=== Written problem ===
Quote the data below word for word, from the line with "Where should I" through the end of the data, leaving out the pictures.

Data excerpted from a collection
= = = =
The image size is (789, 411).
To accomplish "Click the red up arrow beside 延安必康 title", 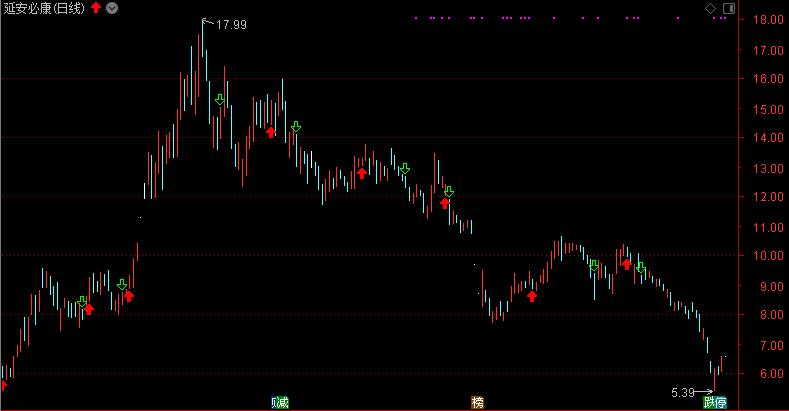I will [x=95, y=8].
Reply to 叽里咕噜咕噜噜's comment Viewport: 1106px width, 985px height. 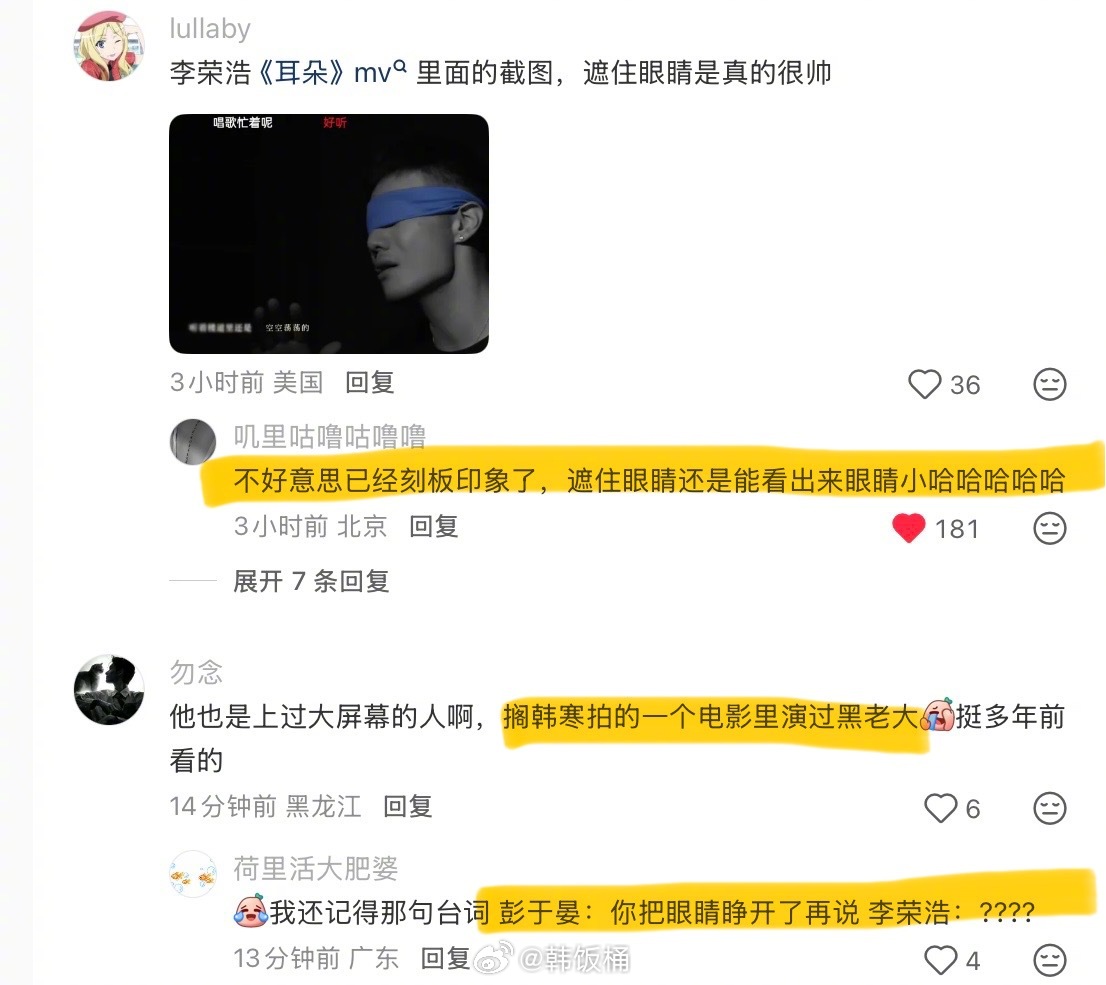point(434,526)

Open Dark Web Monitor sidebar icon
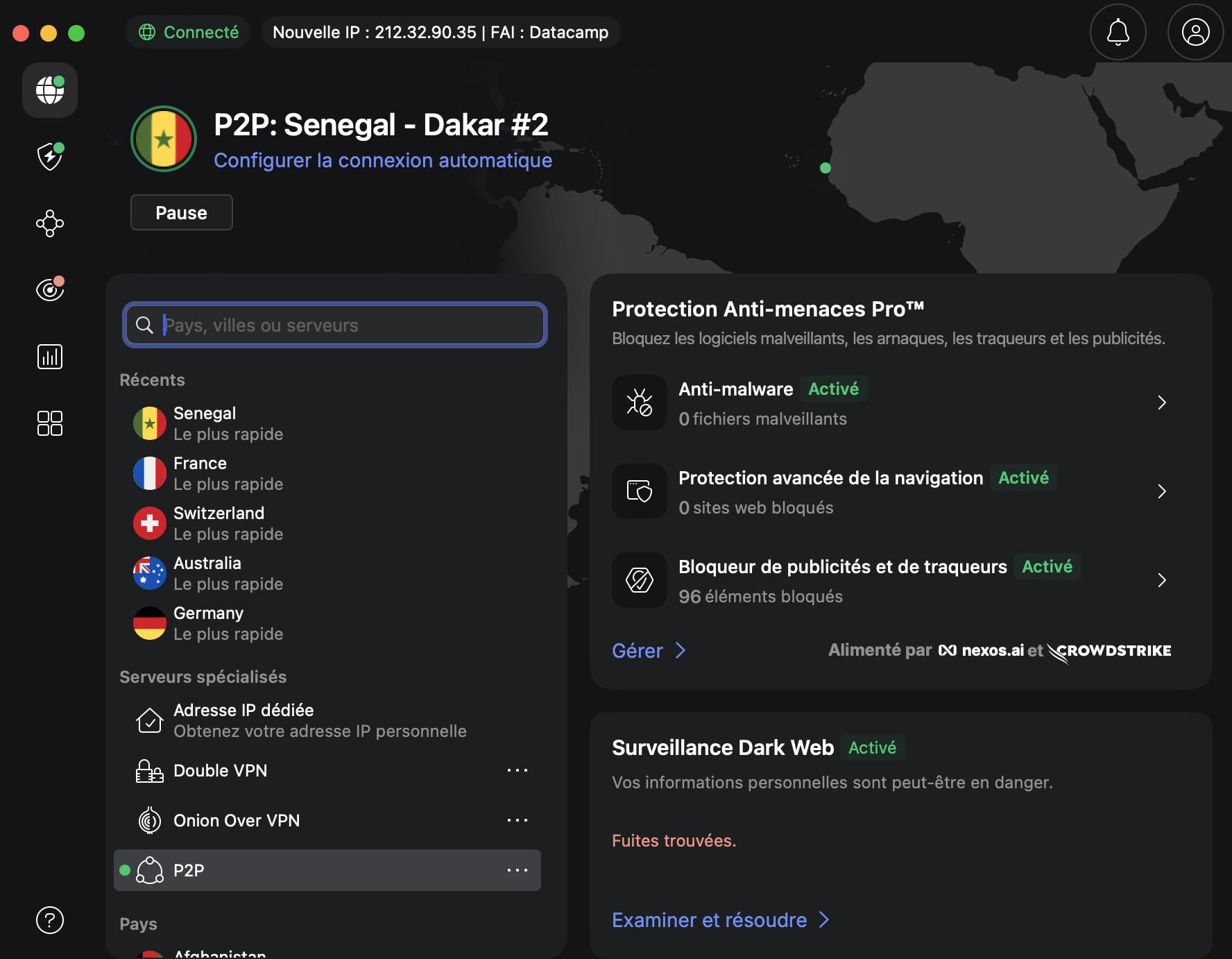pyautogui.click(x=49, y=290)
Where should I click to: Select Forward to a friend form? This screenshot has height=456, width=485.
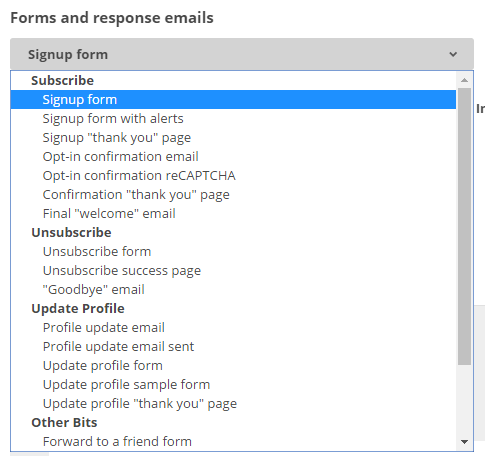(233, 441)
= = = =
=== Worked solution ===
Where should I click to: Select Forward to a friend form? This screenshot has height=456, width=485.
(233, 441)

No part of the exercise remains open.